LIBROS
«El infinito en un junco», la invención de los libros ahora y siempre
La filóloga Irene Vallejo se ha sacado de la manga un maravilloso ensayo en el que viaja al confín de los tiempos y de la imaginación para contarnos el porqué y el cómo de las historias escritas
Aparece en librerías «El infinito en un junco», misterioso título con el siguiente subtítulo explicativo: «La invención de los libros en el mundo antiguo». El infinito cabe en ese junco que es el papiro , receptor material, junto con el pergamino y el papel, de los libros que en el mundo han sido, sean rollos («volumina») o libros tal y como los conocemos hoy («codices»), que albergan toda la belleza y toda la sabiduría que somos capaces de concebir los seres humanos. La autora de este brillantísimo ensayo, Irene Vallejo (Zaragoza, 1979), es doble doctora en Filología Clásica, y su condición de filóloga refuerza su otra condición, la de escritora, en lugar de anularla o rebajarla (como tantas veces ocurre).

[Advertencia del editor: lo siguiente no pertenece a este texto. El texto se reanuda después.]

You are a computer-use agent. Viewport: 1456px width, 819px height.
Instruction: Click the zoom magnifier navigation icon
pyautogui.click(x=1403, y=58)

Ahora que celebramos el sesquicentenario del nacimiento de don Ramón Menéndez Pidal podemos decir, alto y claro, que se puede ser un filólogo magistral, como lo fue don Ramón, y al mismo tiempo ser alguien capaz de escribir como los ángeles, que es su caso. Irene Vallejo riza el rizo de la comunicación filológica hasta convertir su diálogo con el lector en una fiesta literaria . Muy pocos narradores podrían hoy, en este final de la segunda década del siglo XXI, competir, por ejemplo, con Irene a la hora de contar, en el prólogo de su libro (páginas 15-16), cómo cruzan el mundo, a caballo, los enviados de Ptolomeo II en busca de piezas bibliográficas para inundar de libros la Biblioteca de Alejandría, que luego se convertiría en la Biblioteca de Babel soñada por Borges.
Magias narrativas
El vigor de la prosa de Vallejo a la hora de narrar esa «quête» libresca, ordenada por los nuevos faraones macedonios de Egipto, es insuperable. Como lo es también el resto de un libro que ha supuesto para mí el descubrimiento de una autora que no conocía y cuya escritura me ha deslumbrado. Y lo ha hecho así porque atesora magias narrativas de las que no se encuentran ni siquiera en la biblioteca de la Hogwarts School of Witchcraft and Wizardry de Harry Potter.
Se diría que Irene Vallejo ha oficiado de chamán en alguna tribu olvidada, y que ha vuelto a la civilización con las alforjas llenas de historias que narrar, desplegadas por ella con un entusiasmo creador difícilmente superable. Y luego está la pasmosa conjunción de las lecturas grecolatinas con las de otros autores que han conformado la educación sentimental de Irene, como el mencionado Borges, Walt Disney, Goethe , Tolkien, Jack London , Pérez-Reverte , Antonio Machado y una larguísima serie de escritores familiares a nuestra autora desde la niñez, una infancia marcada por la adicción a la literatura. Muchas veces tengo que protestar airadamente cuando nos reprochan a helenistas y latinistas que solo veamos el mundo a través del catalejo de lo clásico.
Animales que fabulan
Mis protestas se ven ahora claramente sustanciadas y argumentadas a partir de libros como este de la doble doctora Irene Vallejo, quien, aun sintiendo un irresistible apego hacia el universo grecorromano, no se limita a glosar sus excelencias, sino que apela a las lecturas procedentes de otros ámbitos culturales, sin rehuir en ningún momento la evocación de la mejor literatura popular, esa que he defendido siempre, pues la considero perfectamente compatible con la llamada «gran» literatura.
Así que, por nuestro querido Calímaco y por el suicida Cleómbroto que aparece en sus epigramas, por la Comunidad del Anillo, por las criaturas innombrables del maestro Lovecraft, por la isla del tesoro que hizo inmortal a Jim Hawkins y a su amigo Long John Silver, no tengo más opción que rendirme ante un libro tan radicalmente hermoso como «El infinito en un junco», en cuya página 401 puede, y debe, leerse lo siguiente: «Somos los únicos animales que fabulan, que ahuyentan la oscuridad con cuentos, que gracias a los relatos aprenden a convivir con el caos, que avivan los rescoldos de las hogueras con el aire de sus palabras, que recorren largas distancias para llevar sus historias a los extraños. Y cuando compartimos los mismos relatos, dejamos de ser extraños». Que así sea.